Collected data entries
----------

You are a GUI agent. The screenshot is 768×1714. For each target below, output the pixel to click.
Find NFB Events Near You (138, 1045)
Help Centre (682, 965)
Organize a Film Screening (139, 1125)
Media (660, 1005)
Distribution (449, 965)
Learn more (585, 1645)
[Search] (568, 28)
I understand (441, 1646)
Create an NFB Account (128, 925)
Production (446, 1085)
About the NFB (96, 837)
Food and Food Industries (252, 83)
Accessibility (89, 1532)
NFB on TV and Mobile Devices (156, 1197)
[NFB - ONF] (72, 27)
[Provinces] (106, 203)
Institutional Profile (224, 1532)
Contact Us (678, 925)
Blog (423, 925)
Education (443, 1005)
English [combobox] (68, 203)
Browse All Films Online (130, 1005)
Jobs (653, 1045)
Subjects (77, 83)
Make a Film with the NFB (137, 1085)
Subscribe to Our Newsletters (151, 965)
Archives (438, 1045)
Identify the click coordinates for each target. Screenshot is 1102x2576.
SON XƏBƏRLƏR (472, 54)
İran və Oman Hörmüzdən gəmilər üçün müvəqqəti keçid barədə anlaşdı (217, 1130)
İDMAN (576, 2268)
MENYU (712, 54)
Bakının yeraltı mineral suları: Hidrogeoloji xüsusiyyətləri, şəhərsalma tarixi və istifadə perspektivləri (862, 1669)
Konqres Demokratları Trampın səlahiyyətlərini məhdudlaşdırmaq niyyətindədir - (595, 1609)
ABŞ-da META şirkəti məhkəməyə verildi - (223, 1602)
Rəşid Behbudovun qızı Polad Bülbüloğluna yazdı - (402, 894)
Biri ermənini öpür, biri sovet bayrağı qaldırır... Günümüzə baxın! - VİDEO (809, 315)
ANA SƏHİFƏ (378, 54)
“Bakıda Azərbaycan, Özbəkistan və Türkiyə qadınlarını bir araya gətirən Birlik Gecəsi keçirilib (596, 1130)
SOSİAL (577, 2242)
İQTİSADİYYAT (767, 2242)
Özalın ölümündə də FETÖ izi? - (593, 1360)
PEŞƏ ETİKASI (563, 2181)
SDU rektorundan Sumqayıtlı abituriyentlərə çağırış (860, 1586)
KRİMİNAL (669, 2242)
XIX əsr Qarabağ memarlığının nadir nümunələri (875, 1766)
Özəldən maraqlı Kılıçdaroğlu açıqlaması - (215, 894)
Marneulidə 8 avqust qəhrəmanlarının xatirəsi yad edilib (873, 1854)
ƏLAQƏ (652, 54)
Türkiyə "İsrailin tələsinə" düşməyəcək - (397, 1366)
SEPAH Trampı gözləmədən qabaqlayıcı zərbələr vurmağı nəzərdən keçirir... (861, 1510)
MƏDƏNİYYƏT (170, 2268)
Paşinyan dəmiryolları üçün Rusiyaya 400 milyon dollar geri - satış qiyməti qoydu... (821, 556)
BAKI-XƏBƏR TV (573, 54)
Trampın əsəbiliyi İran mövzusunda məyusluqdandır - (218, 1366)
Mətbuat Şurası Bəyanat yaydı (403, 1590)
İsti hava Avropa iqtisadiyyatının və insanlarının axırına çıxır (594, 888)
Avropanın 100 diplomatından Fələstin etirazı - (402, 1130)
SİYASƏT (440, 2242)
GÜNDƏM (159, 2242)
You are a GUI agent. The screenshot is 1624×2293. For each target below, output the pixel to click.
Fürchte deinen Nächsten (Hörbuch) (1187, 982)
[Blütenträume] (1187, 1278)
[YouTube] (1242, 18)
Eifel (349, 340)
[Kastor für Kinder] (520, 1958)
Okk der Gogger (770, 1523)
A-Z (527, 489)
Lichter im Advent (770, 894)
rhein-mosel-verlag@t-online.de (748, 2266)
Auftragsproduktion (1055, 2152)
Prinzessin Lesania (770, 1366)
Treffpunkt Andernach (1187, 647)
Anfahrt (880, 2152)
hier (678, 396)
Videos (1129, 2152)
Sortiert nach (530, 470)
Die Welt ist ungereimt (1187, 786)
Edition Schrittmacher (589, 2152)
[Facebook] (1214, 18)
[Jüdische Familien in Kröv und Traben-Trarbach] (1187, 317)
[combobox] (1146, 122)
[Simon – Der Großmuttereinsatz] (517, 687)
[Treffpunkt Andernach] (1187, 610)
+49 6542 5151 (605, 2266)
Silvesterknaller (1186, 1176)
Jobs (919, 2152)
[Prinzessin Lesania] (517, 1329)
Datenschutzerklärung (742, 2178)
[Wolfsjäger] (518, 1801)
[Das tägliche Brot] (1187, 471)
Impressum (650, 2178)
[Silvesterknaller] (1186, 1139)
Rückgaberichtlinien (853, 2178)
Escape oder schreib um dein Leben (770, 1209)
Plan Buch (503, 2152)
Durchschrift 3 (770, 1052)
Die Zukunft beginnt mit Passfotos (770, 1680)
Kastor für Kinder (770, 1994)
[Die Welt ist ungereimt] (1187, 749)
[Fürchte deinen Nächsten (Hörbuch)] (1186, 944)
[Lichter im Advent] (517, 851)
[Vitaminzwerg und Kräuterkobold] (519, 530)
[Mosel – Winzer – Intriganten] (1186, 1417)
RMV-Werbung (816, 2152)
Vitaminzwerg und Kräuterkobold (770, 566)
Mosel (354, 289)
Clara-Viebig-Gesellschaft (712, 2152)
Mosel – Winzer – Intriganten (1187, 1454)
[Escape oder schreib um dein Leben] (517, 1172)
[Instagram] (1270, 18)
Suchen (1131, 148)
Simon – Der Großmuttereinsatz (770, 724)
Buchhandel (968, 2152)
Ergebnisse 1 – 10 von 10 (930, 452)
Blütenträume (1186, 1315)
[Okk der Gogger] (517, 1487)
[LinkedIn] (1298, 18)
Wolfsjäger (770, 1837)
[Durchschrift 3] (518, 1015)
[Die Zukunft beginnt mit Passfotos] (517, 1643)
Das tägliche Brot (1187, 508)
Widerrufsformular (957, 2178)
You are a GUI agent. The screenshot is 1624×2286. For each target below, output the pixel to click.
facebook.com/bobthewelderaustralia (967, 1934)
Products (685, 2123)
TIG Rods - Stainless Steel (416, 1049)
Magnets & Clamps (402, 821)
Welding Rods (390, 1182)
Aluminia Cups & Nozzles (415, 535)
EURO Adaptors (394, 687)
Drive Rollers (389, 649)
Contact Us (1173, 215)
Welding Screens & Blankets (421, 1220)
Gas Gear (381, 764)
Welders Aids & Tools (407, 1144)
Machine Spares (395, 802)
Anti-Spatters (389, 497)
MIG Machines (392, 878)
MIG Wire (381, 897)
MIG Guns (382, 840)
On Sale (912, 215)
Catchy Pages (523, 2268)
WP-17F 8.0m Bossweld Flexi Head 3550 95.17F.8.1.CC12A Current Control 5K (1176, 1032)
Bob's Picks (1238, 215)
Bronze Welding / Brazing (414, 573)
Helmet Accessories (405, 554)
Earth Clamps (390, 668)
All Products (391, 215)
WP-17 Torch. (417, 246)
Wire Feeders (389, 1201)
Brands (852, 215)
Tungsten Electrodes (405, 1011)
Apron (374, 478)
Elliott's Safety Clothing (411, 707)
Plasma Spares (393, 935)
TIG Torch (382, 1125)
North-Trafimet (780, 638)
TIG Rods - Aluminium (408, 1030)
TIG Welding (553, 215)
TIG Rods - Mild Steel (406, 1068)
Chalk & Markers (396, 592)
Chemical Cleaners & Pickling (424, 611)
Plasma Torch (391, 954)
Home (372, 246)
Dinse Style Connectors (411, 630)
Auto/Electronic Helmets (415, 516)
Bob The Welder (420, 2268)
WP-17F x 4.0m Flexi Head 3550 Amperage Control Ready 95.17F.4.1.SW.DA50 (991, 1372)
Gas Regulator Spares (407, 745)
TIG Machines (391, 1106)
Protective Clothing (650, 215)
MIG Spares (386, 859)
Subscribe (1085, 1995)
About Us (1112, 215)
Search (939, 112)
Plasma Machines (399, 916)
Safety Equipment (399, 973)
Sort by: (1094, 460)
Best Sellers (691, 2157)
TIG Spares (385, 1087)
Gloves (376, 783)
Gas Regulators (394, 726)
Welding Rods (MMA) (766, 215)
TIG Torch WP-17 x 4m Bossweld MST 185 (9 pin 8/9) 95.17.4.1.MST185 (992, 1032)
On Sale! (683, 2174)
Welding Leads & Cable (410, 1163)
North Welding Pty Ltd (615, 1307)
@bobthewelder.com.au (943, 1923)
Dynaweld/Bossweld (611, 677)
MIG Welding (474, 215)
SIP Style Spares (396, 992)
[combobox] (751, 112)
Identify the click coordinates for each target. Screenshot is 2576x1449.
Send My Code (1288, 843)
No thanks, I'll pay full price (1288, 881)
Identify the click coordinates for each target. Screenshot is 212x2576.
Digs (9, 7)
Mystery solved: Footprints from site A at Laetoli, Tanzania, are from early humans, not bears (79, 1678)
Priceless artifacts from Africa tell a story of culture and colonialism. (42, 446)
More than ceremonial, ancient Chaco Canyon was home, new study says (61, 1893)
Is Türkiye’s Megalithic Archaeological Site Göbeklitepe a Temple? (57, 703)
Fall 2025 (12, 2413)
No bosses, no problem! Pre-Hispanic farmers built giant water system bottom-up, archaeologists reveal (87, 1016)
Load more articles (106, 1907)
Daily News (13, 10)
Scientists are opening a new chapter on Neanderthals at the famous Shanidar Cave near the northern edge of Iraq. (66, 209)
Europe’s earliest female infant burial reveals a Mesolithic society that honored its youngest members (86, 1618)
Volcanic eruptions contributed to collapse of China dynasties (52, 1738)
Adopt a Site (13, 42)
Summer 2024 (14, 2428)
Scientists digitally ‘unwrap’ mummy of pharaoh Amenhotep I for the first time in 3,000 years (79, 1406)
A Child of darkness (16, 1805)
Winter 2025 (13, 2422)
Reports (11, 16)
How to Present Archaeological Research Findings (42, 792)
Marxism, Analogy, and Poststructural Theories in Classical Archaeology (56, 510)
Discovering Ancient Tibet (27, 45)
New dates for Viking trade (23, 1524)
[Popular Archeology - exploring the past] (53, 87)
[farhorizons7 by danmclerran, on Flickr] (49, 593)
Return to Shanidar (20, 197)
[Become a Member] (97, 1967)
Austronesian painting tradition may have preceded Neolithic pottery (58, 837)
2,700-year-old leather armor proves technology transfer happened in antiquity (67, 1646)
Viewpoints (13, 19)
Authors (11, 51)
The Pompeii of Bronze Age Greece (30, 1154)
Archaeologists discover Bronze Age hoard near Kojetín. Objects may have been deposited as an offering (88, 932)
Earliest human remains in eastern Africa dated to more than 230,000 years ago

----------

§ **TASK PROMPT**
Copy all the lines from the data above that hold the word "schreib".

§ **ANSWER TO THE EXERCISE**
Escape oder schreib um dein Leben (770, 1209)
[Escape oder schreib um dein Leben] (517, 1172)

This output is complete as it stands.